Scheduling breaks completely on long intervals
See original GitHub issueI stumbled upon toad-scheduler while looking for an improved alternative to the native setInterval and I’m liking the simplicity of this project, great job on that aspect.
However this library doesn’t fix a crucial core problem of vanilla Timers: The timeout length must fit into a signed 32-bit integer. It’s a quite frankly pretty unnecessary limit of NodeJS and most browsers, you can not set a timeout for longer than
2 ^ 31 - 1 = 2 147 483 647
milliseconds. Now that seems like a lot but take this example:
const { ToadScheduler, SimpleIntervalJob, Task } = require('toad-scheduler')
const scheduler = new ToadScheduler()
let myTask = new Task('someString', () => { console.log("I've waited a long time for this") })
let myJob = new SimpleIntervalJob({ hours: 720, }, myTask) // or { days: 30, }
scheduler.addSimpleIntervalJob(myJob)
The goal of this code would be executing the Task every 30 days, which is a reasonable interval time for server sided applications in my opinion. However this will instantly break with this warning:
(node:4229) TimeoutOverflowWarning: 2592000000 does not fit into a 32-bit signed integer. Timeout duration was set to 1.

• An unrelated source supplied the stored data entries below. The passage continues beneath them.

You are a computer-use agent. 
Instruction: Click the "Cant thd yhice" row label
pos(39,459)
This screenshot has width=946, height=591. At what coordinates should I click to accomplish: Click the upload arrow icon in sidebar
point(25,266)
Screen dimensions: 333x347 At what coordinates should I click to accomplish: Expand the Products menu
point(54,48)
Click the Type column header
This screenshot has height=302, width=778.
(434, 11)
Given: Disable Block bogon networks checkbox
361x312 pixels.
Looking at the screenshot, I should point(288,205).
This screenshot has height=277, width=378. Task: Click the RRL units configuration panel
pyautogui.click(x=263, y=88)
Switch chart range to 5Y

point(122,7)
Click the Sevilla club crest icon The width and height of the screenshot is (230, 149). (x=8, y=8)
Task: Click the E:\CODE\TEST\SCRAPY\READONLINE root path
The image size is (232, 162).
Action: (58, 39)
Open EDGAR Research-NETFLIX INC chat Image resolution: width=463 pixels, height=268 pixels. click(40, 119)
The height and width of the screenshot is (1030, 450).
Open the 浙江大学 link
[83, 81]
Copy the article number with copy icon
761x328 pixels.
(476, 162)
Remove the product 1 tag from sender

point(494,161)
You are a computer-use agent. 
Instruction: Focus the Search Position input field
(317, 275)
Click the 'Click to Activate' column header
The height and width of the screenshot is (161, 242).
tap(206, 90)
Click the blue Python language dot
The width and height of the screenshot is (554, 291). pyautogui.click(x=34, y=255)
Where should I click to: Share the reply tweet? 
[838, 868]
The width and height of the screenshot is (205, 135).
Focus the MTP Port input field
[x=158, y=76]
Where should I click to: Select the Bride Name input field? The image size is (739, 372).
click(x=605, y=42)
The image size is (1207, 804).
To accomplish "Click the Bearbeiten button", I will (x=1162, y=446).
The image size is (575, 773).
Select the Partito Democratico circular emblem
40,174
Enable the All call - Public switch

That’s because neither setTimeout or setInterval can handle anything bigger than 24.85 days of a timeout. Now since this module also uses these functions without modification, the same limits apply and the timeout gets set to 1ms right after the warning, meaning your console will be spammed into oblivion when running this.
Now I realize this scheduler is more focused on shorter, more repetitive tasks but I still think this is a fix-worthy issue. Especially because this shouldn’t be extremely hard to fix once you understand where this limit applies.
Issue Analytics
- State:
- Created 2 years ago
- Reactions:3
- Comments:47 (45 by maintainers)
Top GitHub Comments
@fweb-dev I’ve made the library throw an error in such case in 1.4.0 to reduce the amount of surprise, but it would be great to have a proper fix. I don’t think I’ll have time to implement it myself in the nearby future, though.
btw, another interesting thing about using
setInterval
: https://stackoverflow.com/questions/8173580/setinterval-timing-slowly-drifts-away-from-staying-accurate Not sure if it actually matters in majority of cases, but worth keeping in mind. Probably a more accurate auto-compensating engine should be created in the future.I think I need to Fork and play around with the tool to see how the task/job mechanism works better.
I appreciate you letting me try to fix this. My prof says it’s a cool bug to work on haha.